Como vemos, crear un juez robot es algo muchísimo más completo de lo que hubiera soñado Leibniz, y aunque creo que es perfectamente posible, en contra de los que piensan que la justicia humana es algo irreductible a la automatización, no es algo que se vaya a conseguir en dos tardes. Impartir justicia es una tarea que requiere una muy profunda comprensión de la realidad de la que están lejos nuestra mejores inteligencias artificiales. Otra cosa, muy saludable, es que los jueces dispongan de software que le ayude en sus sentencias, como ya ocurre, no sin polémica eso sí, con el programa Compas en Estados Unidos.

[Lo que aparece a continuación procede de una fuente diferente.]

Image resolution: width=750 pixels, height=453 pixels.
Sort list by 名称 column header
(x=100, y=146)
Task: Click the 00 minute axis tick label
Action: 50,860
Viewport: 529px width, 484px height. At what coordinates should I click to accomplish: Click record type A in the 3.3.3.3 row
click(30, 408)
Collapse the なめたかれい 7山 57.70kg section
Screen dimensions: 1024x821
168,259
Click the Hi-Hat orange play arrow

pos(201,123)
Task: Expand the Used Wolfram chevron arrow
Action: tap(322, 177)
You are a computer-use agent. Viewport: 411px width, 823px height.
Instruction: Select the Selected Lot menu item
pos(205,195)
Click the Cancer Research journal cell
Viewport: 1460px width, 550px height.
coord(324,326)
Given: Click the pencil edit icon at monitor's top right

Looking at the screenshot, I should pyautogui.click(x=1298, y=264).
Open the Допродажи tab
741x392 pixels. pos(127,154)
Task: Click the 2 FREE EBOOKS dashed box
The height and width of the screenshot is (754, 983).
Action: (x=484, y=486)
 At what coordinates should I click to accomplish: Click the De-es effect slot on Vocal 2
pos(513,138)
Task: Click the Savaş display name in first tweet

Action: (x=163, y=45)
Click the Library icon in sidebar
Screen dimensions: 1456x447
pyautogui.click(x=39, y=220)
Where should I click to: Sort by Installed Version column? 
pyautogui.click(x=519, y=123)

Otro camino, que es el que se está usando ahora, es el de abandonar la programación simbólica y utilizar deep learning.  Así, se le da la base de datos a la red neuronal y se la va entrenando para que sus sentencias sean similares a las de los jueces profesionales. Aunque el porcentaje de aciertos suele ser muy alto, aquí nos encontramos con un gravísimo problema: la black box. Los algoritmos de deep learning no pueden explicar el porqué de sus resultados y eso, hablando de decidir sobre la condena de un ser humano, es inaceptable. No podemos tolerar de ningún modo que un software tome decisiones tan importantes sin que sepamos por qué lo ha hecho.  Hasta que tengamos una auténtica IA explicada, no podemos utilizar las redes neuronales para impartir justicia.